Bob Dylan was famous for typically being spiky in his responses to journalists and other media figures who used to interrogate him about his political views, his music, and his creative practices back in the 1960s. Much of the time, it seemed that Dylan resented such intrusions from those who were outside of the decade's counterculture, who painted the songwriter and other figures in his orbit as freakish and eccentric. And in 1965, he channeled that frustration into "Ballad of a Thin Man," a funereal, biting track that seems to pull a curtain around the exciting new scene Dylan found himself a part of.

The story is addressed to a Mr. Jones, a faceless square who finds himself confronted by various countercultural happenings that he can't explain. "Something is happening here, but you don't know what it is / Do you, Mr. Jones?" says the narrator by way of accusation. Down the years, fans have attempted to pin a set identity on Mr. Jones, however, Dylan makes it clear that Jones is a cipher for the mainstream and the buttoned-down, conventional attitude that Americans were breaking out of during the 1960s.

"Ballad of a Thin Man" sees Dylan reveling in the exclusivity of the counterculture and the incomprehension of the mainstream in response to it. It is also him at his most vitriolic; listen to the song, and you can likely decide what side of the partition you might find yourself inhabiting.

Isis

Bob Dylan's work didn't always focus on social movements, historical themes, or the counterculture. In fact, as his artistry evolved, he began to embrace his ability to create narrative songs rendered in vivid detail, as shown on "Isis," the epic album track from his 1975 album "Desire."

Written in collaboration with songwriter and theater director Jacques Levy, Dylan announced during concerts around the time of its composition that "Isis" was about marriage. But within just a few lines, the song transforms into a mysterious hero's journey. It begins: "I married Isis on the fifth day of May / But I could not hold on to her very long / So I cut off my hair and I rode straight away / For the wild unknown country where I could not go wrong."
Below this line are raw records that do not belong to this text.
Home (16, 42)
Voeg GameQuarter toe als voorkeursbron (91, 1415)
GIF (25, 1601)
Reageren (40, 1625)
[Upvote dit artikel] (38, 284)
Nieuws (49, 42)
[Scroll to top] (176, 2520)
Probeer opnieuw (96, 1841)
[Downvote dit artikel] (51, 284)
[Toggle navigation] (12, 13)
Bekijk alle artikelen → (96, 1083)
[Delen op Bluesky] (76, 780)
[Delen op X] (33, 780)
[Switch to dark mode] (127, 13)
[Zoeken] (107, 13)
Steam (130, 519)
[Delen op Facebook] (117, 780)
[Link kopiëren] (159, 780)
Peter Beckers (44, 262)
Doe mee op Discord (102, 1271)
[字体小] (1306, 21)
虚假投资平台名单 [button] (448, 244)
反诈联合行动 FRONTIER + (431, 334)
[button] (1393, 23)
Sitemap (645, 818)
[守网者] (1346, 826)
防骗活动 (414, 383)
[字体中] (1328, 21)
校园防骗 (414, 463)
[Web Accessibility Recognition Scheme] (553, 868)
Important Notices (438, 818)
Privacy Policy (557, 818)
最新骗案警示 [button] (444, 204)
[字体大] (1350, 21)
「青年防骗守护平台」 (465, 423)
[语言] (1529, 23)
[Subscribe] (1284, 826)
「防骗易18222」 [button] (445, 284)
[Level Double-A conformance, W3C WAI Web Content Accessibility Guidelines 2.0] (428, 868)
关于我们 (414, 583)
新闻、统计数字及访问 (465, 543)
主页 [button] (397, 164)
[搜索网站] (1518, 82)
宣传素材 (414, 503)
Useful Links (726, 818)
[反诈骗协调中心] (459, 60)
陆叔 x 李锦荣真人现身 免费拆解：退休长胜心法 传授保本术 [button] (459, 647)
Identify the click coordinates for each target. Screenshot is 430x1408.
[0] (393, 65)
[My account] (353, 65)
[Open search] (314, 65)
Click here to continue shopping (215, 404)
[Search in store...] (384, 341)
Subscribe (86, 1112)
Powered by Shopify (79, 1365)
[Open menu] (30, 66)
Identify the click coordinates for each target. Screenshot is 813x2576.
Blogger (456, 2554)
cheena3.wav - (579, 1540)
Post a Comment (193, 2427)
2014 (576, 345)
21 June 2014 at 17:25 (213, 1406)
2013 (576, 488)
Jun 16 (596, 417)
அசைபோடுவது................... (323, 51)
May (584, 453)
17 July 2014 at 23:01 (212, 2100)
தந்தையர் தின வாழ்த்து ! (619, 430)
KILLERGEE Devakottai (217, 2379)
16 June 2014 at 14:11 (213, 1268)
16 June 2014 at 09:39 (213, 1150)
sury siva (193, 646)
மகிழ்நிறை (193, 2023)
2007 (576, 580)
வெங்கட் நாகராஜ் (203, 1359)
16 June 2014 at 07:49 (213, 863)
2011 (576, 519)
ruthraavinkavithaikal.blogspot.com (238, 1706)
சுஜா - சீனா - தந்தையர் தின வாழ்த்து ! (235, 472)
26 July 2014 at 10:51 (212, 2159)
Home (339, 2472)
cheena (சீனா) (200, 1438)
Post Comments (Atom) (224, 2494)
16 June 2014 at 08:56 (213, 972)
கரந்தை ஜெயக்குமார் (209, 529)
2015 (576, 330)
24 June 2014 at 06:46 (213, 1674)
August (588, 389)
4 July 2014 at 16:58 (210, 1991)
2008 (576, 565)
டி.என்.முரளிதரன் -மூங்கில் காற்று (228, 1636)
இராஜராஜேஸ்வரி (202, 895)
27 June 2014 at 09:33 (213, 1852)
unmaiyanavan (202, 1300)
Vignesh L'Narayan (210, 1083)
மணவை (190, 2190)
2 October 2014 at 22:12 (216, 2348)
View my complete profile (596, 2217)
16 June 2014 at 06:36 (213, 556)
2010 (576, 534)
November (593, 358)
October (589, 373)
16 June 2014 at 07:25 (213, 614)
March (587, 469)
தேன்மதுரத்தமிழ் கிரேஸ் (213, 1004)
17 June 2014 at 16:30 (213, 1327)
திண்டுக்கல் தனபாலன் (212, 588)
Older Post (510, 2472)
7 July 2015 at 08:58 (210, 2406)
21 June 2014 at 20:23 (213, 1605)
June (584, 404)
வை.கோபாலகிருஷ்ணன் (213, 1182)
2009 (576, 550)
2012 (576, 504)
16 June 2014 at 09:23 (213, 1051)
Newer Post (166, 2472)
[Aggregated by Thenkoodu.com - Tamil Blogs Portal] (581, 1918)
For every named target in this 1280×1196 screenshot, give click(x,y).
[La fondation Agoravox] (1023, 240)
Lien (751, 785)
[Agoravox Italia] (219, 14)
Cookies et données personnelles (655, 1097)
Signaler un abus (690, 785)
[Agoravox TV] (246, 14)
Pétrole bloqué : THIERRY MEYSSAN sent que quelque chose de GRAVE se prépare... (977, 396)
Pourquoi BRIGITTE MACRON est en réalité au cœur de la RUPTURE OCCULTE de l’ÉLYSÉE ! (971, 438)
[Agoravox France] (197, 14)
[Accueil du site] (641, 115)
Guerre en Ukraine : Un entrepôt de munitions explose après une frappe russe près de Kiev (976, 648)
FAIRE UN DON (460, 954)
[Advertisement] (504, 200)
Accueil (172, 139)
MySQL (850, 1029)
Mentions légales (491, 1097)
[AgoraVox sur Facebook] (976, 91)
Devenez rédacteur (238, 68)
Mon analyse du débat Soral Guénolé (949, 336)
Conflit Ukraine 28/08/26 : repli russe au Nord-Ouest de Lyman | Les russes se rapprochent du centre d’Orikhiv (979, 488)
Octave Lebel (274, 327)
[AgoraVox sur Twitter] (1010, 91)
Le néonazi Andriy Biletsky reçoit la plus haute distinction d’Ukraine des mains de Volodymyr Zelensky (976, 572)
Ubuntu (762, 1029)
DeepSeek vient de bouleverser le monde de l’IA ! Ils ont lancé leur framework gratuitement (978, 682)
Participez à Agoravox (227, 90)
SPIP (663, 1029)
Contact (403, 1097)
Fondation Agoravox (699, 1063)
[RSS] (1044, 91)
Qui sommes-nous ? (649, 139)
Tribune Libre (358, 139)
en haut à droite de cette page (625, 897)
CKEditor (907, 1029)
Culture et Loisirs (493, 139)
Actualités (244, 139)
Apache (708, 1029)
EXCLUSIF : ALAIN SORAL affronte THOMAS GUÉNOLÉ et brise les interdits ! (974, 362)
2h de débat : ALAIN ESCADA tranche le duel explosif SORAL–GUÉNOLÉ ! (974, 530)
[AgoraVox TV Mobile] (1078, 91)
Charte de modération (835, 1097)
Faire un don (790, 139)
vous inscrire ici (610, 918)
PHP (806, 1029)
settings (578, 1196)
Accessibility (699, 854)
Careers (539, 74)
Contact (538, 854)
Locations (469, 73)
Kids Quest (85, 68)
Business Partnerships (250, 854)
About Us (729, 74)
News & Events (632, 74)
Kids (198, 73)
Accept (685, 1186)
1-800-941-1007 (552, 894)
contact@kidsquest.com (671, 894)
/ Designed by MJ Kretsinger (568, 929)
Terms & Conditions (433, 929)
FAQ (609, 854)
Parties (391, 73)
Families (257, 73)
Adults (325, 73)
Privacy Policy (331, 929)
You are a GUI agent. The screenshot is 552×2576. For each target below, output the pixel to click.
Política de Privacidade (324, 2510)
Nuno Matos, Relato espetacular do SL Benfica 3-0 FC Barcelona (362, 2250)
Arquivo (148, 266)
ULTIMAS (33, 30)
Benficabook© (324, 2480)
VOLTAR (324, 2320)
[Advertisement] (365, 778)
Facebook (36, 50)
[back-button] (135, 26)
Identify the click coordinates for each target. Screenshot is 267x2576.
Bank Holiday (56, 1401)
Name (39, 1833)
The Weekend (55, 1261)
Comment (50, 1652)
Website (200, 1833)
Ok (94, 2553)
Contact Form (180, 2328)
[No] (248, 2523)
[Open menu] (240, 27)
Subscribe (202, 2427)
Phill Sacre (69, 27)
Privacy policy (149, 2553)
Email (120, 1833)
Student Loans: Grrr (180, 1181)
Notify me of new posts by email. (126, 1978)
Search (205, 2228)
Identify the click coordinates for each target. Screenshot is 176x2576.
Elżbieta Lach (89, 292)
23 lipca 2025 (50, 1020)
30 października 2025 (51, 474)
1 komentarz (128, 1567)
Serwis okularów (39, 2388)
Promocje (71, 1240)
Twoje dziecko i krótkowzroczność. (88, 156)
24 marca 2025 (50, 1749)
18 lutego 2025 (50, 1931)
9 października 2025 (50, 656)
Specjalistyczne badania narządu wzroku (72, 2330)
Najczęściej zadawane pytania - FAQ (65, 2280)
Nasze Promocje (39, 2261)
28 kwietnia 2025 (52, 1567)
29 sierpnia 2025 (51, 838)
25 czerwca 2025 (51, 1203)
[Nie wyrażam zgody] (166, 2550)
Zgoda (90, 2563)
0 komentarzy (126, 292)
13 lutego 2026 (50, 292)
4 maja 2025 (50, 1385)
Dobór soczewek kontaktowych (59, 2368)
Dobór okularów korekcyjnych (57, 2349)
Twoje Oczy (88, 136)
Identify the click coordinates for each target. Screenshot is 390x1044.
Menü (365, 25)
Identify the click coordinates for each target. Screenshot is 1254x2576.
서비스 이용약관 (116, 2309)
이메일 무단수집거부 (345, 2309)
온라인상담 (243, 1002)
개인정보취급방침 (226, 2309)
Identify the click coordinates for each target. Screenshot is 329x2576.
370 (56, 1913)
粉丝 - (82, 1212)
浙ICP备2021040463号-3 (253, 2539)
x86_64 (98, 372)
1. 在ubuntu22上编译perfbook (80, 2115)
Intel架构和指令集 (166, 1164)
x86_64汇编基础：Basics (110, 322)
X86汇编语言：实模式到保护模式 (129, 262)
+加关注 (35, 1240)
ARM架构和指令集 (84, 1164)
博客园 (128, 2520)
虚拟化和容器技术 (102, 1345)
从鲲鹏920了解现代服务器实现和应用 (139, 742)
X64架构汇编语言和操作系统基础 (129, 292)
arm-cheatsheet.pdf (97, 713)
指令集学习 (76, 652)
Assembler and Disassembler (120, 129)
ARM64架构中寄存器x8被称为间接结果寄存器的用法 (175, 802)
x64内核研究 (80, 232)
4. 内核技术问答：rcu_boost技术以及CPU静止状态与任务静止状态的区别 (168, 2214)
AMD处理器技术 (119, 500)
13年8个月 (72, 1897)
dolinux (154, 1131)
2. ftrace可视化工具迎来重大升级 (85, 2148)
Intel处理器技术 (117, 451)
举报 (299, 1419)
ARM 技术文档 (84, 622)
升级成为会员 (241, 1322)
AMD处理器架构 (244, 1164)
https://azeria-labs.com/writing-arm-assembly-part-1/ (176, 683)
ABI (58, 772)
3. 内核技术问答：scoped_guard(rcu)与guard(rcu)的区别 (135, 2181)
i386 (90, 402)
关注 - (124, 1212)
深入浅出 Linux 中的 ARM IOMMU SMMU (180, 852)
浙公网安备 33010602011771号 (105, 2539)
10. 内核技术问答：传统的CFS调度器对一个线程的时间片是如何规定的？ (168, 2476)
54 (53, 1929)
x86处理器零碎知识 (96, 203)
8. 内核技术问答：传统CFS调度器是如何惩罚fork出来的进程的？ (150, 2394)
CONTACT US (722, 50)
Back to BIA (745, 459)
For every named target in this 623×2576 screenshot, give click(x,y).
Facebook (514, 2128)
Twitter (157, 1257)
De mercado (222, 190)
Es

The narrator encounters an adventurer who takes him to a land where "pyramids [are] embedded in ice," and joins him in attempting to extract a body from a tomb, all the while dreaming of going home with treasure of his own. But the adventure falls apart, and the narrator eventually returns to Isis, the "mystical child" whom he curses, proclaiming: "What drives me to you is what drives me insane." It is clear that a romantic relationship isn't the only subject at the core of "Isis," and the track's rich symbolism has attracted the attention of Dylan scholars in the decades since its release. Beyond interpretation, however, it is simply a compelling story with the power to hold the listener's rapt attention for a full seven minutes.